Published in 1915, Play in Education was written by Joseph Lee, one of the most influential of the recreation pioneers, who was known as the “Father of the Playground Movement.” As early as the 1880s Lee was involved in working to provide playgrounds in underprivileged neighborhoods. As a wealthy lawyer, social activist, and philanthropist, he devoted his life to promoting play and recreation opportunities to America’s neighborhoods.
This book became a recreation classic, and Lee’s aim was to present a true picture of the child and the major role of play in education. His philosophy and principles were developed from his observation and experiences with children.1
Recognizing the difficulty in explaining to adults the importance of play for children, he expounded that play is the most important factor in their lives. He stated “Play is to the boy what work is to the man – the fullest attainable expression of what he is and the effective means of becoming more.”2
The Five Books of Play in Education
Play in Education is divided into five books:
- Book I. Play is Growth
- Book II. The Baby Age - from one to three
- Book III. The Dramatic Age – from three to six
- Book IV. The Big Injun Age – from six to eleven
- Book V. The Age of Loyalty – from eleven to fourteen
Play in Education: Book I. Play is Growth
In Book I Lee laid the groundwork that play is serious. “If you will watch a child playing, I think the first thing you will be struck by will be his seriousness. Whether he is making a mud pie, building with his blocks, playing ship or horse or steam engine, or marching as a soldier to defend his country, you will see, if you watch his face, that he is giving his whole mind to the matter in hand.”3 He went on to suggest that the supreme seriousness of play gives it its educational importance. He described that play is part of natural growth and that it trains for life experiences. He also described the play “instincts” of creation, rhythm, hunting, fighting, nurture, curiosity, and team play, which direct the child’s growth through play.

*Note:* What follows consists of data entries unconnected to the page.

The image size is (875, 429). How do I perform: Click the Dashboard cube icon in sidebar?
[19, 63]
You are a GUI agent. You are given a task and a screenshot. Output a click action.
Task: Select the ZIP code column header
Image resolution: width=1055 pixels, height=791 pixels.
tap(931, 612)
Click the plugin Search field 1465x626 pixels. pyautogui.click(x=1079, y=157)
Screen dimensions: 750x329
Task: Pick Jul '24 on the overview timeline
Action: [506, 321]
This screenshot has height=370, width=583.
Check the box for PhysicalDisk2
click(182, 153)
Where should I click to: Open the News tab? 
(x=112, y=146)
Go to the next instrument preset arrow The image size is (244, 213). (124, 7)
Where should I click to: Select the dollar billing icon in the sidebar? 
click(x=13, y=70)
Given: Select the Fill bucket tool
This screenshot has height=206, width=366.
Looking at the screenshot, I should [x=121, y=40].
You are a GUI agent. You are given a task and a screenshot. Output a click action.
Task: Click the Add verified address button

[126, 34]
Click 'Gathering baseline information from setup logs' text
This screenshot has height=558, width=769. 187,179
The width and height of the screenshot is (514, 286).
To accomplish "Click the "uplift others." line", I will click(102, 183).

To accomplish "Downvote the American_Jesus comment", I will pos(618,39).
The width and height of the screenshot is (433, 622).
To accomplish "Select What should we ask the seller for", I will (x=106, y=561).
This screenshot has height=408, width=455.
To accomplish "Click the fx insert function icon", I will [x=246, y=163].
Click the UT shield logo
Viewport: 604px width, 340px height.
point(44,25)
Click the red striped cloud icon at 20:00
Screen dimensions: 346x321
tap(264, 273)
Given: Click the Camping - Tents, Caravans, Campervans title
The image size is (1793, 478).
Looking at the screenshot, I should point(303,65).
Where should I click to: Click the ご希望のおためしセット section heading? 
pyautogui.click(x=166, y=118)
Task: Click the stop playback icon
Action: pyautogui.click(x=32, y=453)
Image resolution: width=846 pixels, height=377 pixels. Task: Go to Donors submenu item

Play in Education: Book II. The Baby Age - from one to three
Lee presented a descriptive “portrait” of babyhood of children from birth to about three years old in Book II. Their social development begins with the baby’s parents. Manipulation of the hands broadens the child’s world as he learns to grasp items and use them eventually as tools. Using building blocks, playing in sand, and exploring constructive play set the foundation for creativity and scientific thought.
Play in Education: Book III. The Dramatic Age - from three to six
Book III tackled The Dramatic Age for children from three to six years of age. The impersonations and role play of children is described as their method of understanding the world around them. They become interested in dolls, horses, soldiers, animals, and other toys they can incorporate into their play. Their dramatic play takes on a social aspect as they play as the father, mother, or other role. Lee also described the importance of rhythm to children beginning with pat-a-cake with babies to sing-song games of older children.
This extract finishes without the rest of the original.